◆ HOW TO COMPLETE THIS TASK
Write out the whole listing below so that every line matches exactly.
***
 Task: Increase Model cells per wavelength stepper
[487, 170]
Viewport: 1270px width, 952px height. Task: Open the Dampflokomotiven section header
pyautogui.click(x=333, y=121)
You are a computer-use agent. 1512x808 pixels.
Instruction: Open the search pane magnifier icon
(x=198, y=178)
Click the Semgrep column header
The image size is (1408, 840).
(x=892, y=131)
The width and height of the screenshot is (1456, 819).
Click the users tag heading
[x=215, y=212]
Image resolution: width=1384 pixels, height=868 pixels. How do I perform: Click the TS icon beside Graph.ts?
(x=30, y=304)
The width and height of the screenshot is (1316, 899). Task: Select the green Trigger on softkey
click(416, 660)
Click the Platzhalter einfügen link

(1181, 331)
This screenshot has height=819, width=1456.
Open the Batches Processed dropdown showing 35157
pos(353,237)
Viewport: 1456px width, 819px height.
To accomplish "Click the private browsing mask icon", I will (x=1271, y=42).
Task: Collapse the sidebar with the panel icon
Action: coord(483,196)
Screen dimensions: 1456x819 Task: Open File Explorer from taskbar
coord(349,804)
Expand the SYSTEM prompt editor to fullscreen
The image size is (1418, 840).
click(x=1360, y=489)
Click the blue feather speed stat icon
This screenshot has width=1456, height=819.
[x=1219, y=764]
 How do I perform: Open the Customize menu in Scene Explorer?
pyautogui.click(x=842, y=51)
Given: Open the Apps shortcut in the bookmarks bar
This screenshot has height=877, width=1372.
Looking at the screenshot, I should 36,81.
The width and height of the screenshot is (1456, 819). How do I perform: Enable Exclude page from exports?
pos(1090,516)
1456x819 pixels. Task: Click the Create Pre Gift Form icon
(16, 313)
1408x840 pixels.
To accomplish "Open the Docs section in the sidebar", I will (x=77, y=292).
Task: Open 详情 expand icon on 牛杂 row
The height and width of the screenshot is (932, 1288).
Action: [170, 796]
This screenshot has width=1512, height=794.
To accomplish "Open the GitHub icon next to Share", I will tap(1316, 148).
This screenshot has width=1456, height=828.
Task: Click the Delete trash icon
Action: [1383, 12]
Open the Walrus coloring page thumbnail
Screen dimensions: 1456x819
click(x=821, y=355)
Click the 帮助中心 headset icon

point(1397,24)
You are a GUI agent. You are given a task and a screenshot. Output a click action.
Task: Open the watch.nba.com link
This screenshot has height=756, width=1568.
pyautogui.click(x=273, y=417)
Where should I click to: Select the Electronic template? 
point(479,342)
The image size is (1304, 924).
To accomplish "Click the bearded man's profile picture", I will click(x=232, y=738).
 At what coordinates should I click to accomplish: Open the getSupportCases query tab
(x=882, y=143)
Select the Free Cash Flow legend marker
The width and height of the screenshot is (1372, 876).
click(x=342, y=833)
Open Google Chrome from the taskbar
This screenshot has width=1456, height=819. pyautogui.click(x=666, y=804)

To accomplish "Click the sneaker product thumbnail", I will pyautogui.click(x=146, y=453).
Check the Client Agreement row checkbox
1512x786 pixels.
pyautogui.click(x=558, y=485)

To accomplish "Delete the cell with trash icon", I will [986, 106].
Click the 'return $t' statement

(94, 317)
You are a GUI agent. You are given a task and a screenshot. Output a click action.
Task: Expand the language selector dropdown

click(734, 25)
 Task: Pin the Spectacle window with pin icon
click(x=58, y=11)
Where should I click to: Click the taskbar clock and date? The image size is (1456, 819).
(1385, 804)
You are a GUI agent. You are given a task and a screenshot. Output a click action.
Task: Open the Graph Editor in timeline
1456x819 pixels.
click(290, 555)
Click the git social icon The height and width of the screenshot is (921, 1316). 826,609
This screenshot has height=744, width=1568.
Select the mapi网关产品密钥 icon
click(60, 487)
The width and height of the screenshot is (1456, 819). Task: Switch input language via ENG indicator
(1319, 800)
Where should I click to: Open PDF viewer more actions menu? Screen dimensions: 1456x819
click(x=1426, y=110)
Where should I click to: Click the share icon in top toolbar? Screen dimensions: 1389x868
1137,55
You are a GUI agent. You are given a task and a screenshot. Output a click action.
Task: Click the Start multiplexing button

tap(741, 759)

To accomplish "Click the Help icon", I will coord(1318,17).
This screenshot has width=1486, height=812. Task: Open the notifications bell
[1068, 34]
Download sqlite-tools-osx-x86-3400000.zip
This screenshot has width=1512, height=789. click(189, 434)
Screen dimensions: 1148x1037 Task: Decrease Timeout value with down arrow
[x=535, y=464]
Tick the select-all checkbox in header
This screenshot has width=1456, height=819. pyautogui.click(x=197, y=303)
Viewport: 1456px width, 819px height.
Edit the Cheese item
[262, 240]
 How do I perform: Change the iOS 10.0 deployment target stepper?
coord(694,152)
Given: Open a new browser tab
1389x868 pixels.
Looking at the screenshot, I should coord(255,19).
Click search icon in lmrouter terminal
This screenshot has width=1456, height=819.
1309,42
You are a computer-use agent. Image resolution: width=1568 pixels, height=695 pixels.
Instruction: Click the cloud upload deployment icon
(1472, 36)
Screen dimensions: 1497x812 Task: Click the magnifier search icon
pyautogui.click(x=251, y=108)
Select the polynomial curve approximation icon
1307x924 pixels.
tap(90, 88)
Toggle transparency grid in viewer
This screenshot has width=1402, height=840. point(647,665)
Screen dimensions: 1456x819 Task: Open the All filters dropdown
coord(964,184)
***
◆ WRITTEN ANSWER
 Task: Increase Model cells per wavelength stepper
[487, 170]
Viewport: 1270px width, 952px height. Task: Open the Dampflokomotiven section header
pyautogui.click(x=333, y=121)
You are a computer-use agent. 1512x808 pixels.
Instruction: Open the search pane magnifier icon
(x=198, y=178)
Click the Semgrep column header
The image size is (1408, 840).
(x=892, y=131)
The width and height of the screenshot is (1456, 819).
Click the users tag heading
[x=215, y=212]
Image resolution: width=1384 pixels, height=868 pixels. How do I perform: Click the TS icon beside Graph.ts?
(x=30, y=304)
The width and height of the screenshot is (1316, 899). Task: Select the green Trigger on softkey
click(416, 660)
Click the Platzhalter einfügen link

(1181, 331)
This screenshot has height=819, width=1456.
Open the Batches Processed dropdown showing 35157
pos(353,237)
Viewport: 1456px width, 819px height.
To accomplish "Click the private browsing mask icon", I will (x=1271, y=42).
Task: Collapse the sidebar with the panel icon
Action: coord(483,196)
Screen dimensions: 1456x819 Task: Open File Explorer from taskbar
coord(349,804)
Expand the SYSTEM prompt editor to fullscreen
The image size is (1418, 840).
click(x=1360, y=489)
Click the blue feather speed stat icon
This screenshot has width=1456, height=819.
[x=1219, y=764]
 How do I perform: Open the Customize menu in Scene Explorer?
pyautogui.click(x=842, y=51)
Given: Open the Apps shortcut in the bookmarks bar
This screenshot has height=877, width=1372.
Looking at the screenshot, I should 36,81.
The width and height of the screenshot is (1456, 819). How do I perform: Enable Exclude page from exports?
pos(1090,516)
1456x819 pixels. Task: Click the Create Pre Gift Form icon
(16, 313)
1408x840 pixels.
To accomplish "Open the Docs section in the sidebar", I will (x=77, y=292).
Task: Open 详情 expand icon on 牛杂 row
The height and width of the screenshot is (932, 1288).
Action: [170, 796]
This screenshot has width=1512, height=794.
To accomplish "Open the GitHub icon next to Share", I will tap(1316, 148).
This screenshot has width=1456, height=828.
Task: Click the Delete trash icon
Action: [1383, 12]
Open the Walrus coloring page thumbnail
Screen dimensions: 1456x819
click(x=821, y=355)
Click the 帮助中心 headset icon

point(1397,24)
You are a GUI agent. You are given a task and a screenshot. Output a click action.
Task: Open the watch.nba.com link
This screenshot has height=756, width=1568.
pyautogui.click(x=273, y=417)
Where should I click to: Select the Electronic template? 
point(479,342)
The image size is (1304, 924).
To accomplish "Click the bearded man's profile picture", I will click(x=232, y=738).
 At what coordinates should I click to accomplish: Open the getSupportCases query tab
(x=882, y=143)
Select the Free Cash Flow legend marker
The width and height of the screenshot is (1372, 876).
click(x=342, y=833)
Open Google Chrome from the taskbar
This screenshot has width=1456, height=819. pyautogui.click(x=666, y=804)

To accomplish "Click the sneaker product thumbnail", I will pyautogui.click(x=146, y=453).
Check the Client Agreement row checkbox
1512x786 pixels.
pyautogui.click(x=558, y=485)

To accomplish "Delete the cell with trash icon", I will [986, 106].
Click the 'return $t' statement

(94, 317)
You are a GUI agent. You are given a task and a screenshot. Output a click action.
Task: Expand the language selector dropdown

click(734, 25)
 Task: Pin the Spectacle window with pin icon
click(x=58, y=11)
Where should I click to: Click the taskbar clock and date? The image size is (1456, 819).
(1385, 804)
You are a GUI agent. You are given a task and a screenshot. Output a click action.
Task: Open the Graph Editor in timeline
1456x819 pixels.
click(290, 555)
Click the git social icon The height and width of the screenshot is (921, 1316). 826,609
This screenshot has height=744, width=1568.
Select the mapi网关产品密钥 icon
click(60, 487)
The width and height of the screenshot is (1456, 819). Task: Switch input language via ENG indicator
(1319, 800)
Where should I click to: Open PDF viewer more actions menu? Screen dimensions: 1456x819
click(x=1426, y=110)
Where should I click to: Click the share icon in top toolbar? Screen dimensions: 1389x868
1137,55
You are a GUI agent. You are given a task and a screenshot. Output a click action.
Task: Click the Start multiplexing button

tap(741, 759)

To accomplish "Click the Help icon", I will coord(1318,17).
This screenshot has width=1486, height=812. Task: Open the notifications bell
[1068, 34]
Download sqlite-tools-osx-x86-3400000.zip
This screenshot has width=1512, height=789. click(189, 434)
Screen dimensions: 1148x1037 Task: Decrease Timeout value with down arrow
[x=535, y=464]
Tick the select-all checkbox in header
This screenshot has width=1456, height=819. pyautogui.click(x=197, y=303)
Viewport: 1456px width, 819px height.
Edit the Cheese item
[262, 240]
 How do I perform: Change the iOS 10.0 deployment target stepper?
coord(694,152)
Given: Open a new browser tab
1389x868 pixels.
Looking at the screenshot, I should coord(255,19).
Click search icon in lmrouter terminal
This screenshot has width=1456, height=819.
1309,42
You are a computer-use agent. Image resolution: width=1568 pixels, height=695 pixels.
Instruction: Click the cloud upload deployment icon
(1472, 36)
Screen dimensions: 1497x812 Task: Click the magnifier search icon
pyautogui.click(x=251, y=108)
Select the polynomial curve approximation icon
1307x924 pixels.
tap(90, 88)
Toggle transparency grid in viewer
This screenshot has width=1402, height=840. point(647,665)
Screen dimensions: 1456x819 Task: Open the All filters dropdown
coord(964,184)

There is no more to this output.